Problem ▸ The data below must be returned in full and exactly.

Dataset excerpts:
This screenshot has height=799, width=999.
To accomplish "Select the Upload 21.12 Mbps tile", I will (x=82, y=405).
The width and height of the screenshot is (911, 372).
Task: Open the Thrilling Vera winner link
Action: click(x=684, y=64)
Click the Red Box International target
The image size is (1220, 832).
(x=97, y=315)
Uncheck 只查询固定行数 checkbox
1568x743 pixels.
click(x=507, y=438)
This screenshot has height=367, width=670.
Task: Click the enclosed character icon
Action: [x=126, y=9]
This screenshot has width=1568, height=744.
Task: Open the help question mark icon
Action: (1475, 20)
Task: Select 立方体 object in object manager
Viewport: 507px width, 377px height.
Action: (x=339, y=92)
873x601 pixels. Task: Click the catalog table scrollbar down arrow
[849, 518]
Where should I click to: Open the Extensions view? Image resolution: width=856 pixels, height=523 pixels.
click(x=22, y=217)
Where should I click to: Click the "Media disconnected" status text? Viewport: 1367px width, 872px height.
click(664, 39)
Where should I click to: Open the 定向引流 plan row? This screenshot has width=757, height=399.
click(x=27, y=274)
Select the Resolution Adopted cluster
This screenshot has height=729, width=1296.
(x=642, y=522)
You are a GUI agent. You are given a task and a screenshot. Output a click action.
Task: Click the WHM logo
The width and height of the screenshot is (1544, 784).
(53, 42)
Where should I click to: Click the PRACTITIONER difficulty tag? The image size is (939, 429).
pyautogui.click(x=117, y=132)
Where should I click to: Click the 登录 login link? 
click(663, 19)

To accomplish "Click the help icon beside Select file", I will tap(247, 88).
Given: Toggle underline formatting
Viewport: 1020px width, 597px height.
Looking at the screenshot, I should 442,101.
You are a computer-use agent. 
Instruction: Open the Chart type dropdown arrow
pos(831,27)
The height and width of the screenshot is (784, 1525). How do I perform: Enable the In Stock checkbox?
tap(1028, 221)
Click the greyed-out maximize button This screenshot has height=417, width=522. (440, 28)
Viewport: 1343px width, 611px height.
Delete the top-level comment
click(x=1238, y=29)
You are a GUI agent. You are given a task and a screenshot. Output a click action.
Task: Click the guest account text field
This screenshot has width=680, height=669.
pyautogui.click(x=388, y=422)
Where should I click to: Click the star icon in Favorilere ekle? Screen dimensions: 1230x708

Answer to this task ▸
This screenshot has height=799, width=999.
To accomplish "Select the Upload 21.12 Mbps tile", I will (x=82, y=405).
The width and height of the screenshot is (911, 372).
Task: Open the Thrilling Vera winner link
Action: click(x=684, y=64)
Click the Red Box International target
The image size is (1220, 832).
(x=97, y=315)
Uncheck 只查询固定行数 checkbox
1568x743 pixels.
click(x=507, y=438)
This screenshot has height=367, width=670.
Task: Click the enclosed character icon
Action: [x=126, y=9]
This screenshot has width=1568, height=744.
Task: Open the help question mark icon
Action: (1475, 20)
Task: Select 立方体 object in object manager
Viewport: 507px width, 377px height.
Action: (x=339, y=92)
873x601 pixels. Task: Click the catalog table scrollbar down arrow
[849, 518]
Where should I click to: Open the Extensions view? Image resolution: width=856 pixels, height=523 pixels.
click(x=22, y=217)
Where should I click to: Click the "Media disconnected" status text? Viewport: 1367px width, 872px height.
click(664, 39)
Where should I click to: Open the 定向引流 plan row? This screenshot has width=757, height=399.
click(x=27, y=274)
Select the Resolution Adopted cluster
This screenshot has height=729, width=1296.
(x=642, y=522)
You are a GUI agent. You are given a task and a screenshot. Output a click action.
Task: Click the WHM logo
The width and height of the screenshot is (1544, 784).
(53, 42)
Where should I click to: Click the PRACTITIONER difficulty tag? The image size is (939, 429).
pyautogui.click(x=117, y=132)
Where should I click to: Click the 登录 login link? 
click(663, 19)

To accomplish "Click the help icon beside Select file", I will tap(247, 88).
Given: Toggle underline formatting
Viewport: 1020px width, 597px height.
Looking at the screenshot, I should 442,101.
You are a computer-use agent. 
Instruction: Open the Chart type dropdown arrow
pos(831,27)
The height and width of the screenshot is (784, 1525). How do I perform: Enable the In Stock checkbox?
tap(1028, 221)
Click the greyed-out maximize button This screenshot has height=417, width=522. (440, 28)
Viewport: 1343px width, 611px height.
Delete the top-level comment
click(x=1238, y=29)
You are a GUI agent. You are given a task and a screenshot. Output a click action.
Task: Click the guest account text field
This screenshot has width=680, height=669.
pyautogui.click(x=388, y=422)
Where should I click to: Click the star icon in Favorilere ekle? Screen dimensions: 1230x708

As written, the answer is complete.